Problem description
Take the data below. Output it exactly from its first line through the line containing "Om oss (39, 1717)".

((

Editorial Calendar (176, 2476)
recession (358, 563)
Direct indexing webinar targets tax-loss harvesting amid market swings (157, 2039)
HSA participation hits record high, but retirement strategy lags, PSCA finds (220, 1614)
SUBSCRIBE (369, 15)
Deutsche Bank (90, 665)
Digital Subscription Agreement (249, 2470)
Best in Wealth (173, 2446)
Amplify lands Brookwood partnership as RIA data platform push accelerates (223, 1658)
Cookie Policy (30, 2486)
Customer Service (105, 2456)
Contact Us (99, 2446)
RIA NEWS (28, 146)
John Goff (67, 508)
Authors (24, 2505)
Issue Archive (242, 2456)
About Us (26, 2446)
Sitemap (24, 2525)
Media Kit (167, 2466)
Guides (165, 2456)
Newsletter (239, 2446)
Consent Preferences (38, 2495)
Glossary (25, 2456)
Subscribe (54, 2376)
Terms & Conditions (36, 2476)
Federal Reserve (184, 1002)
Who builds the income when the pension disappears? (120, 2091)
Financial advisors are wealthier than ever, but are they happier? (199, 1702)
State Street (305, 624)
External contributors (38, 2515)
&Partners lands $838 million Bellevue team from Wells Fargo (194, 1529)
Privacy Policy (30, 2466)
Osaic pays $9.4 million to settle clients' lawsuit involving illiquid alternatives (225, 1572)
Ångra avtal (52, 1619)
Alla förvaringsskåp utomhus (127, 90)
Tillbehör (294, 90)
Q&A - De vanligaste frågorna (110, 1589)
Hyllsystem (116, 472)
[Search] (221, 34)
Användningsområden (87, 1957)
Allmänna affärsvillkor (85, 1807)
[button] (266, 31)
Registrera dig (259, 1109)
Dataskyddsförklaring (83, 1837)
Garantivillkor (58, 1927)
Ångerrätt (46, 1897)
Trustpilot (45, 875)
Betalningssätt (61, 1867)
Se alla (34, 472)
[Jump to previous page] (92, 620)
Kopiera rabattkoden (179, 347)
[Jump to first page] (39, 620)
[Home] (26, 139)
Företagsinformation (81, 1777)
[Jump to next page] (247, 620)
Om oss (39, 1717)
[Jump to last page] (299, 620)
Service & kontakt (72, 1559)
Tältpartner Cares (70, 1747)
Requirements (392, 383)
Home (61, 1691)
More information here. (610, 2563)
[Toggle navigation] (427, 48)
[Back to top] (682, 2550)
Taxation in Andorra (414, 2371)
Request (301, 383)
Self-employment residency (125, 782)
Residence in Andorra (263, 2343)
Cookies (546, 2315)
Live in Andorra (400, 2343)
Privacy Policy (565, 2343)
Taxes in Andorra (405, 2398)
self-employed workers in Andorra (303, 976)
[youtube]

))

Exercise answer
Editorial Calendar (176, 2476)
recession (358, 563)
Direct indexing webinar targets tax-loss harvesting amid market swings (157, 2039)
HSA participation hits record high, but retirement strategy lags, PSCA finds (220, 1614)
SUBSCRIBE (369, 15)
Deutsche Bank (90, 665)
Digital Subscription Agreement (249, 2470)
Best in Wealth (173, 2446)
Amplify lands Brookwood partnership as RIA data platform push accelerates (223, 1658)
Cookie Policy (30, 2486)
Customer Service (105, 2456)
Contact Us (99, 2446)
RIA NEWS (28, 146)
John Goff (67, 508)
Authors (24, 2505)
Issue Archive (242, 2456)
About Us (26, 2446)
Sitemap (24, 2525)
Media Kit (167, 2466)
Guides (165, 2456)
Newsletter (239, 2446)
Consent Preferences (38, 2495)
Glossary (25, 2456)
Subscribe (54, 2376)
Terms & Conditions (36, 2476)
Federal Reserve (184, 1002)
Who builds the income when the pension disappears? (120, 2091)
Financial advisors are wealthier than ever, but are they happier? (199, 1702)
State Street (305, 624)
External contributors (38, 2515)
&Partners lands $838 million Bellevue team from Wells Fargo (194, 1529)
Privacy Policy (30, 2466)
Osaic pays $9.4 million to settle clients' lawsuit involving illiquid alternatives (225, 1572)
Ångra avtal (52, 1619)
Alla förvaringsskåp utomhus (127, 90)
Tillbehör (294, 90)
Q&A - De vanligaste frågorna (110, 1589)
Hyllsystem (116, 472)
[Search] (221, 34)
Användningsområden (87, 1957)
Allmänna affärsvillkor (85, 1807)
[button] (266, 31)
Registrera dig (259, 1109)
Dataskyddsförklaring (83, 1837)
Garantivillkor (58, 1927)
Ångerrätt (46, 1897)
Trustpilot (45, 875)
Betalningssätt (61, 1867)
Se alla (34, 472)
[Jump to previous page] (92, 620)
Kopiera rabattkoden (179, 347)
[Jump to first page] (39, 620)
[Home] (26, 139)
Företagsinformation (81, 1777)
[Jump to next page] (247, 620)
Om oss (39, 1717)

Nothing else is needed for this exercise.